● **Problem requirements**
Render each line of the listing below as a JSON array of strings, with one string per line and blank lines omitted.

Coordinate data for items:

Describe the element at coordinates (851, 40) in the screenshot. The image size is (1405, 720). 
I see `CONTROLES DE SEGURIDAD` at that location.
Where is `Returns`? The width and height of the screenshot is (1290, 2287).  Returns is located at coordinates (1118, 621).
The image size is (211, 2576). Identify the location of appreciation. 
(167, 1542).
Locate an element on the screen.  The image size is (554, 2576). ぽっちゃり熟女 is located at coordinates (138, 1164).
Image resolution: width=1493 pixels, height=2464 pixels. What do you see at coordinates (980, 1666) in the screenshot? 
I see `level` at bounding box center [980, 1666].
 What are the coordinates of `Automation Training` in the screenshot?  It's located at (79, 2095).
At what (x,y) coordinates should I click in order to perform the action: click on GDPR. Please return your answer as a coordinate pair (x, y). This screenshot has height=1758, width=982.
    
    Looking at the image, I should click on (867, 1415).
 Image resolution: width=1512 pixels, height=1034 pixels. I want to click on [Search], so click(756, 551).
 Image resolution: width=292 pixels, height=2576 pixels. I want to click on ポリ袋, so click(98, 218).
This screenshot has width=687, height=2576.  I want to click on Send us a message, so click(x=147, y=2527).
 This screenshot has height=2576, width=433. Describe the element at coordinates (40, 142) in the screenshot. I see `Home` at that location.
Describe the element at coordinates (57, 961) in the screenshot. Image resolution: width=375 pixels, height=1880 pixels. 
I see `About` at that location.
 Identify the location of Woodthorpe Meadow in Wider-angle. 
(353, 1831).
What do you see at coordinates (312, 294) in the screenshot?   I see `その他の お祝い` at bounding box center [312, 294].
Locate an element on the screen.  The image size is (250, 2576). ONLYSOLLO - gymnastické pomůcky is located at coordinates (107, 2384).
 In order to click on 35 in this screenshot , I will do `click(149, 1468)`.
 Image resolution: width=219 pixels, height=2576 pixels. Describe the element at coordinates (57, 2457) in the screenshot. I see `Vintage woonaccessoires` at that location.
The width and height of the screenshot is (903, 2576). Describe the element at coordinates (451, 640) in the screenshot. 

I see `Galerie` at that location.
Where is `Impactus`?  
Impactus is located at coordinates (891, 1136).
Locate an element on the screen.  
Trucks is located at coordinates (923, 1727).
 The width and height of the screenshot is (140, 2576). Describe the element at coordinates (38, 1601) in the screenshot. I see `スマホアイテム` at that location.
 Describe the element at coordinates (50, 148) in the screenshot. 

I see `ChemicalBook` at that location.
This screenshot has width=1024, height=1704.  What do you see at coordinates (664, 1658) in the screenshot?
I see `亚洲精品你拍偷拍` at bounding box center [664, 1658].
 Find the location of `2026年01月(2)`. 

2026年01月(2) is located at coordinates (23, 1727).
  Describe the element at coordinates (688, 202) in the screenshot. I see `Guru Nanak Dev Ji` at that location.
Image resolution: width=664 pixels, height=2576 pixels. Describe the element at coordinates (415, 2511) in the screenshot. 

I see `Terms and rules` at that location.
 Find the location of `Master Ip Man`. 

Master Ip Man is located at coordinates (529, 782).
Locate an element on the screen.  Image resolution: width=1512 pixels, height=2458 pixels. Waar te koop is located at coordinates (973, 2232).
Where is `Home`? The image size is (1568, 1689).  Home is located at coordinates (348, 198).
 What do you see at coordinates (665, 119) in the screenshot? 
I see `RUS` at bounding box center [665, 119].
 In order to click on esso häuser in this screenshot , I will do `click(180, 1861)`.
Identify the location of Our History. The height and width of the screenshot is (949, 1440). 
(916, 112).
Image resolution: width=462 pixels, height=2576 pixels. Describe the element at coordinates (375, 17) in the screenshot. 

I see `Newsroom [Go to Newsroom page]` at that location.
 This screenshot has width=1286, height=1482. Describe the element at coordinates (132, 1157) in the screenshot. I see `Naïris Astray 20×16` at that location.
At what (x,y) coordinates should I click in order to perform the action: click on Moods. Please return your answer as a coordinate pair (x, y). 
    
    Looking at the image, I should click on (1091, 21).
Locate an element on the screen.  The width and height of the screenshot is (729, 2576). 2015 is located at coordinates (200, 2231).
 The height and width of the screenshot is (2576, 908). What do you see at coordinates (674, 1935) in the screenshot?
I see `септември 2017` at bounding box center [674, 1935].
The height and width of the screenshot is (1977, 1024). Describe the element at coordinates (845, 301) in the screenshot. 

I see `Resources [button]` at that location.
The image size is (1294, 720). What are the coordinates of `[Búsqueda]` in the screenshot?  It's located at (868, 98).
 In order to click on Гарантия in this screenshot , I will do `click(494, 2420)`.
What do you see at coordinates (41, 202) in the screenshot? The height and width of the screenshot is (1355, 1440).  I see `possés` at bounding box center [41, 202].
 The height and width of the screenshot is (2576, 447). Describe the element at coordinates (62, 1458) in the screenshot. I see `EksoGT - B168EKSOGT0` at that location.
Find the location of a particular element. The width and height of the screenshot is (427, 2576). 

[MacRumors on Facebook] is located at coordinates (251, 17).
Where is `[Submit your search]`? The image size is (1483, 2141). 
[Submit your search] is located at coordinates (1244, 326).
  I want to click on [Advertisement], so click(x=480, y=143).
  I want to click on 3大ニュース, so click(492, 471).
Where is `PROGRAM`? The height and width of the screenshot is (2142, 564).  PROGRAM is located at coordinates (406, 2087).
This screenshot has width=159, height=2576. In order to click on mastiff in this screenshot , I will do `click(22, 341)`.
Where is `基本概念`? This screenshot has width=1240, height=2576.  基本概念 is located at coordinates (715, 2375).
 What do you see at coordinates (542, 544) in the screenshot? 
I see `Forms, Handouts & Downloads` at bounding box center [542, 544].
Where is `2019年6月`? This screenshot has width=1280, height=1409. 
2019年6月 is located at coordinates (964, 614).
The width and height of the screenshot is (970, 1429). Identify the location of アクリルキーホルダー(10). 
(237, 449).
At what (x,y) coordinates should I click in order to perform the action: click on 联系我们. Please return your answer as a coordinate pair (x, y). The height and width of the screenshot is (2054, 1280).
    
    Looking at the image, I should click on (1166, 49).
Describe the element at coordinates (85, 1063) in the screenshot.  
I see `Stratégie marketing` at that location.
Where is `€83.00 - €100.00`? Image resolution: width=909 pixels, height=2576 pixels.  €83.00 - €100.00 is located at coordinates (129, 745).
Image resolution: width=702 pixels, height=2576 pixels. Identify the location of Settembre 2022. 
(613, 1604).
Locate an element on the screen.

● **Correct answer**
[
  "Describe the element at coordinates (851, 40) in the screenshot. The image size is (1405, 720). ",
  "I see `CONTROLES DE SEGURIDAD` at that location.",
  "Where is `Returns`? The width and height of the screenshot is (1290, 2287).  Returns is located at coordinates (1118, 621).",
  "The image size is (211, 2576). Identify the location of appreciation. ",
  "(167, 1542).",
  "Locate an element on the screen.  The image size is (554, 2576). ぽっちゃり熟女 is located at coordinates (138, 1164).",
  "Image resolution: width=1493 pixels, height=2464 pixels. What do you see at coordinates (980, 1666) in the screenshot? ",
  "I see `level` at bounding box center [980, 1666].",
  " What are the coordinates of `Automation Training` in the screenshot?  It's located at (79, 2095).",
  "At what (x,y) coordinates should I click in order to perform the action: click on GDPR. Please return your answer as a coordinate pair (x, y). This screenshot has height=1758, width=982.",
  "    Looking at the image, I should click on (867, 1415).",
  " Image resolution: width=1512 pixels, height=1034 pixels. I want to click on [Search], so click(756, 551).",
  " Image resolution: width=292 pixels, height=2576 pixels. I want to click on ポリ袋, so click(98, 218).",
  "This screenshot has width=687, height=2576.  I want to click on Send us a message, so click(x=147, y=2527).",
  " This screenshot has height=2576, width=433. Describe the element at coordinates (40, 142) in the screenshot. I see `Home` at that location.",
  "Describe the element at coordinates (57, 961) in the screenshot. Image resolution: width=375 pixels, height=1880 pixels. ",
  "I see `About` at that location.",
  " Identify the location of Woodthorpe Meadow in Wider-angle. ",
  "(353, 1831).",
  "What do you see at coordinates (312, 294) in the screenshot?   I see `その他の お祝い` at bounding box center [312, 294].",
  "Locate an element on the screen.  The image size is (250, 2576). ONLYSOLLO - gymnastické pomůcky is located at coordinates (107, 2384).",
  " In order to click on 35 in this screenshot , I will do `click(149, 1468)`.",
  " Image resolution: width=219 pixels, height=2576 pixels. Describe the element at coordinates (57, 2457) in the screenshot. I see `Vintage woonaccessoires` at that location.",
  "The width and height of the screenshot is (903, 2576). Describe the element at coordinates (451, 640) in the screenshot. ",
  "I see `Galerie` at that location.",
  "Where is `Impactus`?  ",
  "Impactus is located at coordinates (891, 1136).",
  "Locate an element on the screen.  ",
  "Trucks is located at coordinates (923, 1727).",
  " The width and height of the screenshot is (140, 2576). Describe the element at coordinates (38, 1601) in the screenshot. I see `スマホアイテム` at that location.",
  " Describe the element at coordinates (50, 148) in the screenshot. ",
  "I see `ChemicalBook` at that location.",
  "This screenshot has width=1024, height=1704.  What do you see at coordinates (664, 1658) in the screenshot?",
  "I see `亚洲精品你拍偷拍` at bounding box center [664, 1658].",
  " Find the location of `2026年01月(2)`. ",
  "2026年01月(2) is located at coordinates (23, 1727).",
  "  Describe the element at coordinates (688, 202) in the screenshot. I see `Guru Nanak Dev Ji` at that location.",
  "Image resolution: width=664 pixels, height=2576 pixels. Describe the element at coordinates (415, 2511) in the screenshot. ",
  "I see `Terms and rules` at that location.",
  " Find the location of `Master Ip Man`. ",
  "Master Ip Man is located at coordinates (529, 782).",
  "Locate an element on the screen.  Image resolution: width=1512 pixels, height=2458 pixels. Waar te koop is located at coordinates (973, 2232).",
  "Where is `Home`? The image size is (1568, 1689).  Home is located at coordinates (348, 198).",
  " What do you see at coordinates (665, 119) in the screenshot? ",
  "I see `RUS` at bounding box center [665, 119].",
  " In order to click on esso häuser in this screenshot , I will do `click(180, 1861)`.",
  "Identify the location of Our History. The height and width of the screenshot is (949, 1440). ",
  "(916, 112).",
  "Image resolution: width=462 pixels, height=2576 pixels. Describe the element at coordinates (375, 17) in the screenshot. ",
  "I see `Newsroom [Go to Newsroom page]` at that location.",
  " This screenshot has width=1286, height=1482. Describe the element at coordinates (132, 1157) in the screenshot. I see `Naïris Astray 20×16` at that location.",
  "At what (x,y) coordinates should I click in order to perform the action: click on Moods. Please return your answer as a coordinate pair (x, y). ",
  "    Looking at the image, I should click on (1091, 21).",
  "Locate an element on the screen.  The width and height of the screenshot is (729, 2576). 2015 is located at coordinates (200, 2231).",
  " The height and width of the screenshot is (2576, 908). What do you see at coordinates (674, 1935) in the screenshot?",
  "I see `септември 2017` at bounding box center [674, 1935].",
  "The height and width of the screenshot is (1977, 1024). Describe the element at coordinates (845, 301) in the screenshot. ",
  "I see `Resources [button]` at that location.",
  "The image size is (1294, 720). What are the coordinates of `[Búsqueda]` in the screenshot?  It's located at (868, 98).",
  " In order to click on Гарантия in this screenshot , I will do `click(494, 2420)`.",
  "What do you see at coordinates (41, 202) in the screenshot? The height and width of the screenshot is (1355, 1440).  I see `possés` at bounding box center [41, 202].",
  " The height and width of the screenshot is (2576, 447). Describe the element at coordinates (62, 1458) in the screenshot. I see `EksoGT - B168EKSOGT0` at that location.",
  "Find the location of a particular element. The width and height of the screenshot is (427, 2576). ",
  "[MacRumors on Facebook] is located at coordinates (251, 17).",
  "Where is `[Submit your search]`? The image size is (1483, 2141). ",
  "[Submit your search] is located at coordinates (1244, 326).",
  "  I want to click on [Advertisement], so click(x=480, y=143).",
  "  I want to click on 3大ニュース, so click(492, 471).",
  "Where is `PROGRAM`? The height and width of the screenshot is (2142, 564).  PROGRAM is located at coordinates (406, 2087).",
  "This screenshot has width=159, height=2576. In order to click on mastiff in this screenshot , I will do `click(22, 341)`.",
  "Where is `基本概念`? This screenshot has width=1240, height=2576.  基本概念 is located at coordinates (715, 2375).",
  " What do you see at coordinates (542, 544) in the screenshot? ",
  "I see `Forms, Handouts & Downloads` at bounding box center [542, 544].",
  "Where is `2019年6月`? This screenshot has width=1280, height=1409. ",
  "2019年6月 is located at coordinates (964, 614).",
  "The width and height of the screenshot is (970, 1429). Identify the location of アクリルキーホルダー(10). ",
  "(237, 449).",
  "At what (x,y) coordinates should I click in order to perform the action: click on 联系我们. Please return your answer as a coordinate pair (x, y). The height and width of the screenshot is (2054, 1280).",
  "    Looking at the image, I should click on (1166, 49).",
  "Describe the element at coordinates (85, 1063) in the screenshot.  ",
  "I see `Stratégie marketing` at that location.",
  "Where is `€83.00 - €100.00`? Image resolution: width=909 pixels, height=2576 pixels.  €83.00 - €100.00 is located at coordinates (129, 745).",
  "Image resolution: width=702 pixels, height=2576 pixels. Identify the location of Settembre 2022. ",
  "(613, 1604).",
  "Locate an element on the screen."
]